The younger generation fared worst in our poll, with only three people aged under 20 knowing the words and only two among the 20 to 36 age group.
Residents over 65 were the most familiar with the lyrics, with 46 per cent able to recite the anthem.
Many respondents who knew the lyrics said they learnt them when they were young, either at school or at clubs such as Scouts, Girl Guides and Brownies.
Some schools in Tunbridge Wells, including Rusthall St Paul's CE Primary School and Broadwater Down Primary School, said it was teaching pupils the words specifically for the Jubilee festivities.
New Mayor John Smith, who has written to the Queen on behalf of residents, took a pragmatic view of our results.
He said: "I think on special and significant occasions it should be sung. But the UK is very different to how it was 20 years ago."

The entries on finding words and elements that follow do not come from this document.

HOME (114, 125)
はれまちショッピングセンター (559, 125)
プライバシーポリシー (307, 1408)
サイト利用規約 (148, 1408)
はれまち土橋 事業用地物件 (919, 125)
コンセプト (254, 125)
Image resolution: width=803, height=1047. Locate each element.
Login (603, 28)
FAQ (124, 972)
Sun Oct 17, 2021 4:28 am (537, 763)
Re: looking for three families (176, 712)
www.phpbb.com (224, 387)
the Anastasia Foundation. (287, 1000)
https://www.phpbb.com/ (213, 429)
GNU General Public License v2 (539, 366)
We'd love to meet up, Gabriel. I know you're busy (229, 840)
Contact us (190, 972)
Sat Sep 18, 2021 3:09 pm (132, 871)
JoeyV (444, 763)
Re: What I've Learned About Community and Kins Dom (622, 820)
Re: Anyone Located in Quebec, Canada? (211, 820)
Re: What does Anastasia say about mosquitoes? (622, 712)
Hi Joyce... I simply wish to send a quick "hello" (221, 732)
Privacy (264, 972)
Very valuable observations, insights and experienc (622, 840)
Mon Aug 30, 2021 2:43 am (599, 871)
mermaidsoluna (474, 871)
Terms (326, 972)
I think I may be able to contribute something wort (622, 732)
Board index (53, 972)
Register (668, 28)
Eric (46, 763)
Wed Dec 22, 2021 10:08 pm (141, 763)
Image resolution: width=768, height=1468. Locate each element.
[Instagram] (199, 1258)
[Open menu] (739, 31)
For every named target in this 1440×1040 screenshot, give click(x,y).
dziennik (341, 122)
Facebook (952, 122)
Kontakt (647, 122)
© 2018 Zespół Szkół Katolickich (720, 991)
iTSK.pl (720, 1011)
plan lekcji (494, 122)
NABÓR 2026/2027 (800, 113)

Patriotic Calverley Road office worker James Waters, 33, said knowing the words was important. "I think people should learn the national anthem to share in the passion we feel for the country and others in the Commonwealth," he said.
Mike Warren, vicar of St Peter's Church in Bayhall Road, said: "I think it is good to know the national anthem.
"If people knew how to sing it better, perhaps it would be more uniting.
"The fact that the national anthem isn't terribly well known means it can't be a strong uniting force – whether it should be is a moot point."